One must be a NACO-certified cataloging librarian in order to submit Name Authority records to the Library of Congress and VIAF. Therefore, the Stainforth project partnered with Anna F. Ferris and Chris Long at University Libraries, University of Colorado Boulder. They have access to a running list of the authors we identify with no VIAF record, and they undertake the technical process, which can take months, to establish and publish approved records for them.

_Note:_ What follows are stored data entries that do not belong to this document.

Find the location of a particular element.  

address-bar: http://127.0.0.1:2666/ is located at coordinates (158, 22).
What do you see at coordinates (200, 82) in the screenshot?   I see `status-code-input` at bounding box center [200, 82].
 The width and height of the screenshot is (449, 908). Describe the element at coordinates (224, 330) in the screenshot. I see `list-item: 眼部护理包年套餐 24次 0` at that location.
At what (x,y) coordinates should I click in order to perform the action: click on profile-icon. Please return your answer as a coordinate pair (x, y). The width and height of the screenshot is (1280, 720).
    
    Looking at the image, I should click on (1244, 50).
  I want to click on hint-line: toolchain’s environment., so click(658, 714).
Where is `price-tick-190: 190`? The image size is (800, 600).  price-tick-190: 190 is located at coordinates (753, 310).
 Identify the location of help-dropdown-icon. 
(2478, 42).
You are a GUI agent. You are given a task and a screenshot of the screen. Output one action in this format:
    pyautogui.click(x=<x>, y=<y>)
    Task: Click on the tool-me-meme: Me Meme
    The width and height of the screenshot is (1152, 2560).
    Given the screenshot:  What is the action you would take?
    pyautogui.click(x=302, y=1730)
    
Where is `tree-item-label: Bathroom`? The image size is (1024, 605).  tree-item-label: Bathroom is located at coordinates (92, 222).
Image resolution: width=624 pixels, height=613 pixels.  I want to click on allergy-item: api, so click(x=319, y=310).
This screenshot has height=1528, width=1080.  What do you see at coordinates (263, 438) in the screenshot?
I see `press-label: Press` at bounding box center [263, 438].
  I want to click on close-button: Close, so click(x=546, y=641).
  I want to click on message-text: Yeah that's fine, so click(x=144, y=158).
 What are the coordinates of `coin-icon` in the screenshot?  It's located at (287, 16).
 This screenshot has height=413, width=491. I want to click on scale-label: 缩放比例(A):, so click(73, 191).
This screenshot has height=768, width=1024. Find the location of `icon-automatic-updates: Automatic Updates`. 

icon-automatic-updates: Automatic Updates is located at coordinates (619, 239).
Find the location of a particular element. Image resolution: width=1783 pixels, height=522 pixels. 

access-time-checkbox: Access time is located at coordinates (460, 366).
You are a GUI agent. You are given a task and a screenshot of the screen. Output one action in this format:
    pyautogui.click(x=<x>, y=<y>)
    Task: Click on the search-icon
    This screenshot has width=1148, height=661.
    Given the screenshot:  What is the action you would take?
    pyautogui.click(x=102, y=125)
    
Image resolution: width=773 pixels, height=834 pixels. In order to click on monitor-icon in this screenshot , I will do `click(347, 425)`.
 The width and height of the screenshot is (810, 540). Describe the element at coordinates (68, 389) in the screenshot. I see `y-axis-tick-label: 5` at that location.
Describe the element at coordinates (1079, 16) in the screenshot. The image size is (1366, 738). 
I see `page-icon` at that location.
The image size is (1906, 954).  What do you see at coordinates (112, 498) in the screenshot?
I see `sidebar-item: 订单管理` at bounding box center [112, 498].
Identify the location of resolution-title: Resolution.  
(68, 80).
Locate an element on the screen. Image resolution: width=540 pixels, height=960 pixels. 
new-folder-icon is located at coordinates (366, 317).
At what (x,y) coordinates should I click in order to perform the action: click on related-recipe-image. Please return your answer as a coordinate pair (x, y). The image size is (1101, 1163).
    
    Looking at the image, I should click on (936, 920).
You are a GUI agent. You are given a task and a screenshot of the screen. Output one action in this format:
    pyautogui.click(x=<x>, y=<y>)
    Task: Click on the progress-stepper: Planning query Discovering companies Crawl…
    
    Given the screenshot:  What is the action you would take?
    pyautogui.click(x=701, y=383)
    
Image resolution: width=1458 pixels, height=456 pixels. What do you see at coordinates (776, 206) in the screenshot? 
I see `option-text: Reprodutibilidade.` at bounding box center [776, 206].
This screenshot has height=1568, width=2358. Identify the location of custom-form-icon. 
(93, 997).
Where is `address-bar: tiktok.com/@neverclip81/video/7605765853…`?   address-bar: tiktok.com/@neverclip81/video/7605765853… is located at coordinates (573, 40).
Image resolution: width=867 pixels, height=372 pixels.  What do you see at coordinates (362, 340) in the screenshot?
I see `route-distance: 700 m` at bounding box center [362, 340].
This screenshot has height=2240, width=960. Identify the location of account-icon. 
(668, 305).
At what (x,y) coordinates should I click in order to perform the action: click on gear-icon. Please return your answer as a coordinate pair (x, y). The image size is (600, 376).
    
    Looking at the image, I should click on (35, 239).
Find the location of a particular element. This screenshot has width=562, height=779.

Cross-Reference Research and Linking

In Fall of 2019, we researched and encoded all 677 cross-reference entries in the catalog that tell a user to go “See” another name or a title entry in the catalog. Most of the cross-references connect an author name or title to another name. Only 12 of them have a target entry that is a title. We encoded each target in TEI to match the XML ID for each entry, which also matches its page and line number (page.line). For example, we added these new codes, in blue, to each entry:

L11 Amy of the Peak – See <ref target=”#p43.8″>Bingham</ref>

While researching these references to assign a target page and line number for each, we were surprised to learn that assigning target entries to cross-references is an interpretive act. In other words, each time we assigned a page and line number to a “See” entry as its target, we made an editorial decision. This is due to the number of types of cross-references that Stainforth provided as well as what they teach us. The types include:

Specific entry-to-entry cross-references. These were low-hanging fruit. For example, page 4 line 6, “Affections Gift-See Hedge“. On page 200, line 19, there’s one clear intended target: “[Hedge (Mary Ann)] Affection’s Gift 1821”.
General entry-to-name cross-references. Many references do not provide exact name-title targets but would instead point to a name that might have several titles listed beneath it. In these cases, we applied a rule to designate a “main” entry for that person, and the target would point to the top of that. How did we choose the main entry? We agreed that it was the earliest entry with the most different titles or editions listed underneath it. It will usually appear on the recto, but not always. For example, the name “Barbauld, AL” has the longest substantial list of editions on page 25, but she also has a substantial list on page 23 that one would miss, potentially, if the cross-reference went to page 25 and not 23. So, we specified the target for page 23 line 19, the top line on the earliest page.
Cross-references that apply to multiple consecutive entries. Sometimes the target could be more than one line. In these instances, we used the same principle of assigning a “main” entry and picked the topmost recognizable target, since someone pursuing the cross-reference would likely see the other applicable targets just below. For example “C9 Johnson (E) 1696 – See Philomela” was assigned a target of page 391 line 21, though it applies to both lines 21 and 22 (the “ditto” line). Since the title is spelled out in line 21, it is more of a “main” entry for the cross reference, and a reader can easily find the reference below it since it is just the line below.
If the cross-reference could apply to more than one line, give the line that is easiest for the user to find and that will help the user find the other lines that also apply.
Where multiple entries might serve as the correct target, we narrowed this down to a single target if we found that the “See” reference and the target shared the same shelfmark. We used our shelfmarks chart to figure this out.